Durgan for J.M.
At Durgan waves are black as cypresses,
clear as the water of a wishing well,
caressing the stones with smooth palms, looking
into the pools as enigmatic eyes
peer into mirrors, or music echoes
out of a wood the waking dreams of day,
blind eyelids lifting to a coloured world.
Now with averted head your living ghost
walks in my mind, your shadow leans
over the half-door of dream; your footprint lies
where gulls alight; shade of a shade, you laugh.

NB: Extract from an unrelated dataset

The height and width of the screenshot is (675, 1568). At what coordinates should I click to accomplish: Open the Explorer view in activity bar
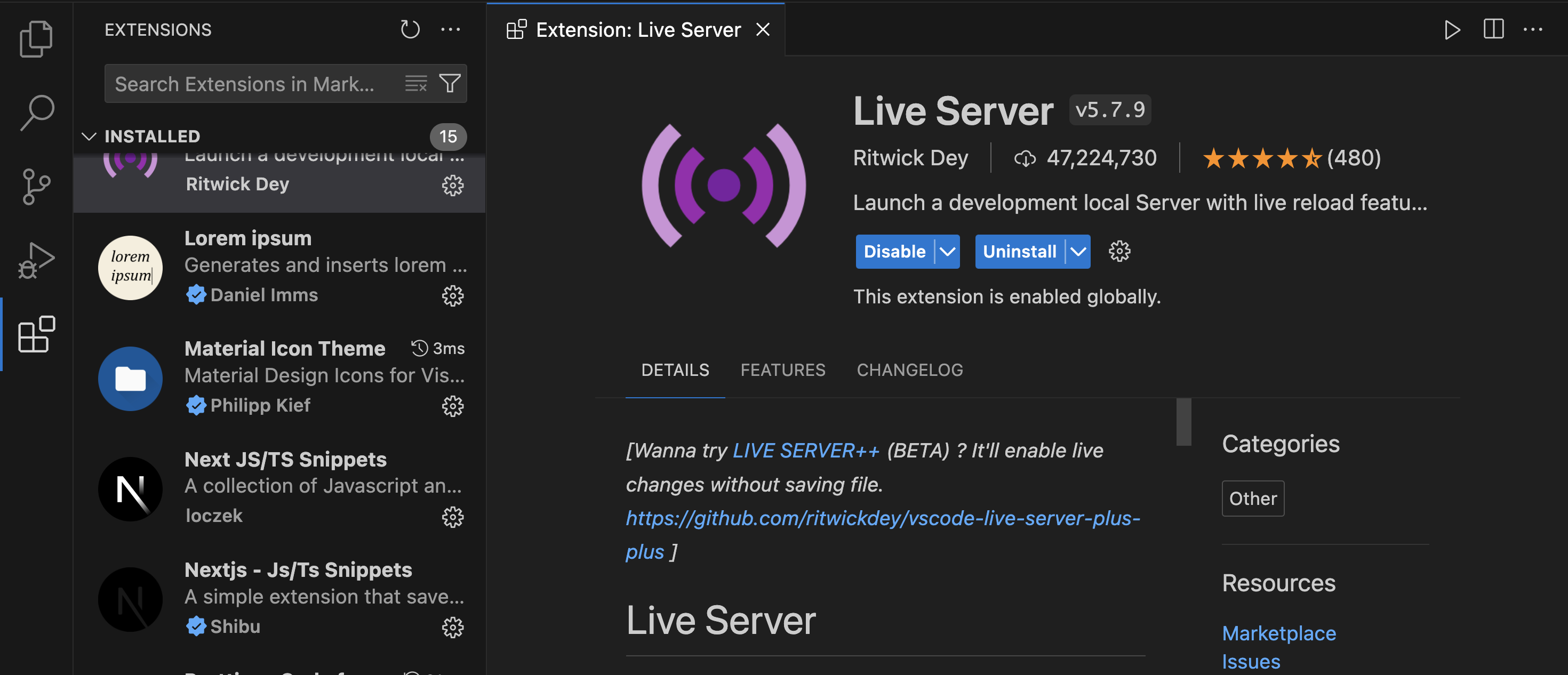click(36, 39)

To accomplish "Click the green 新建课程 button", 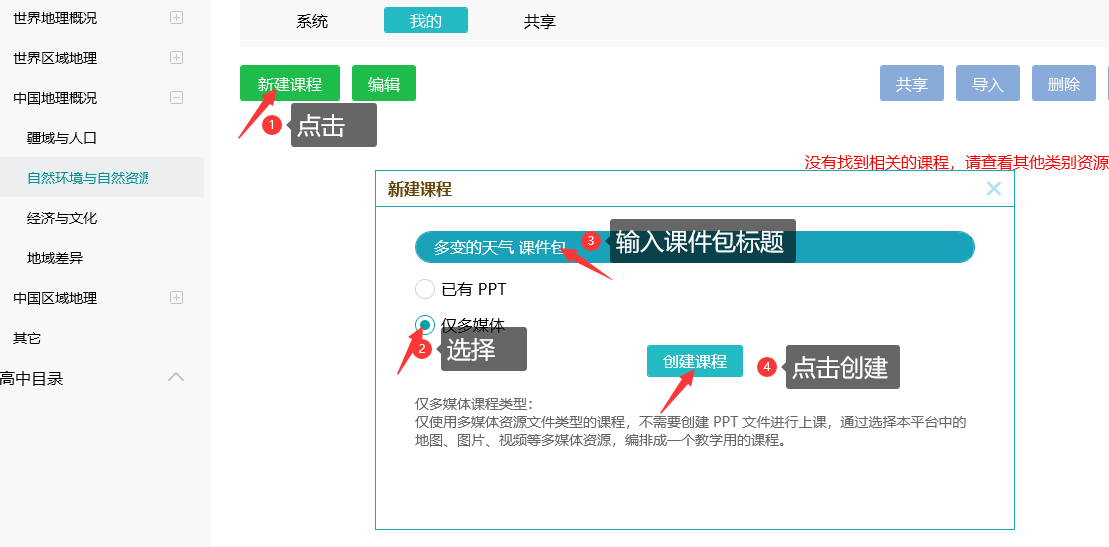I will tap(289, 84).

But separate, apart, you are alive:
you have not died, therefore I am alone.
Like birds, cottages white and grey
alert on rocks are gathered, or low
under branches, dark but not desolate;
shells move over sand, or seaweed gleams
with their clear yellow, as tides recede.

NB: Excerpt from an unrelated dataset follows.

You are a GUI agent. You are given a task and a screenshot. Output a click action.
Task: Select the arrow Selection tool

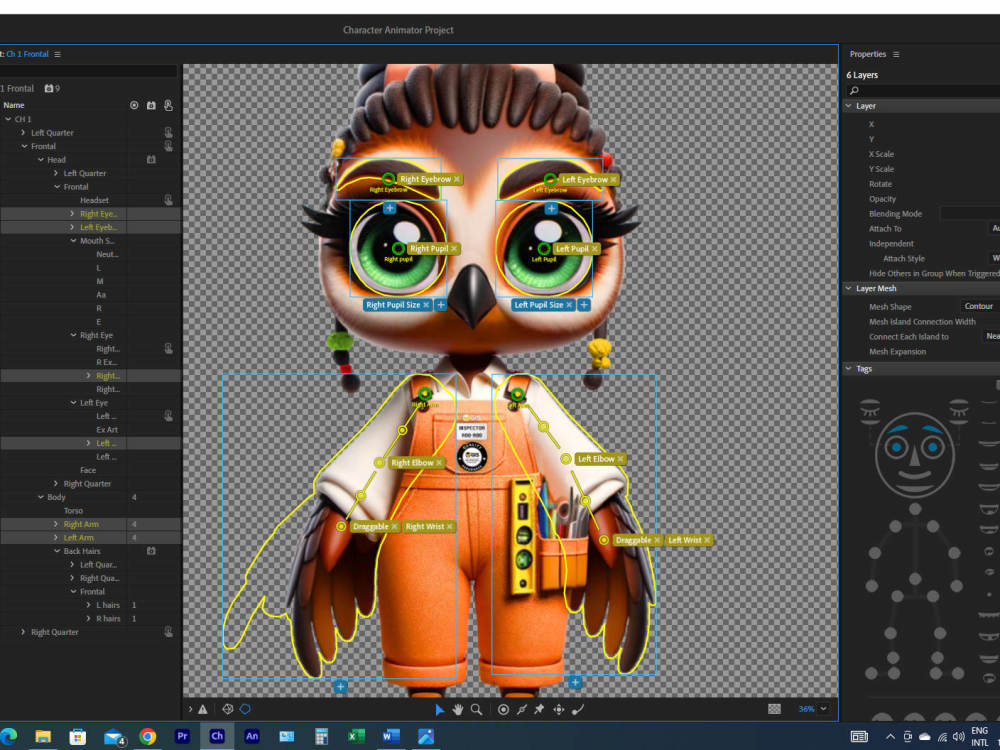click(x=440, y=709)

Serene in storm or eloquent in sunlight
sombre Durgan where no strangers come
awaits us always, but is always lost:
we are separate, sharing no secrets, each alone;
you will listen no more, now, to the sounding sea.
The Barricades
If now you cannot hear me, it is because
your thoughts are held by sounds of destiny
or turn perhaps to darkness, magnetized
as a doomed ship upon the Manacles
is drawn to end its wandering and down
into the stillness under rock and wave
to lower its bright figurehead; or else
you never heard me, only listening
to that implicit question in the shade,
duplicity that gnaws the roots of love.
If now I cannot see you, or be sure
you ever stirred beyond the walls of dream,
rising, unbroken battlements, to a sky
heavy with constellations of desire,
it is because those barricades are grown
too tall to scale, too dense to penetrate,
hiding the landscape of your distant life
in which you move, as birds in evening air
far beyond sight trouble the darkening sea
with the low piping of their discontent.
The Dreamers
The sleeping sensual head
lies nearer than her hand,
but secret and remote,
an impenetrable land.
Each, in the hardening crystal
a prisoner of pride,
abstractedly caresses
the stranger at his side,
duality’s abyss
unspanned by desire,
reason’s cold salamander
scatheless in the fire.
She hears the sound of midnight
that breaks like a sea,
and leans above the sleeper
as secretive as he.
Casselden Road, N.W. 10For Marya
The wind would fan the life-green fires that smouldered
under the lamps, and from the glistening road
draw out deep shades of rain, and we would hear
the beat of rain on darkened panes, the sound
of night and no one stirring but ourselves,
leaning still from the window. No one else
will remember this. No one else will remember.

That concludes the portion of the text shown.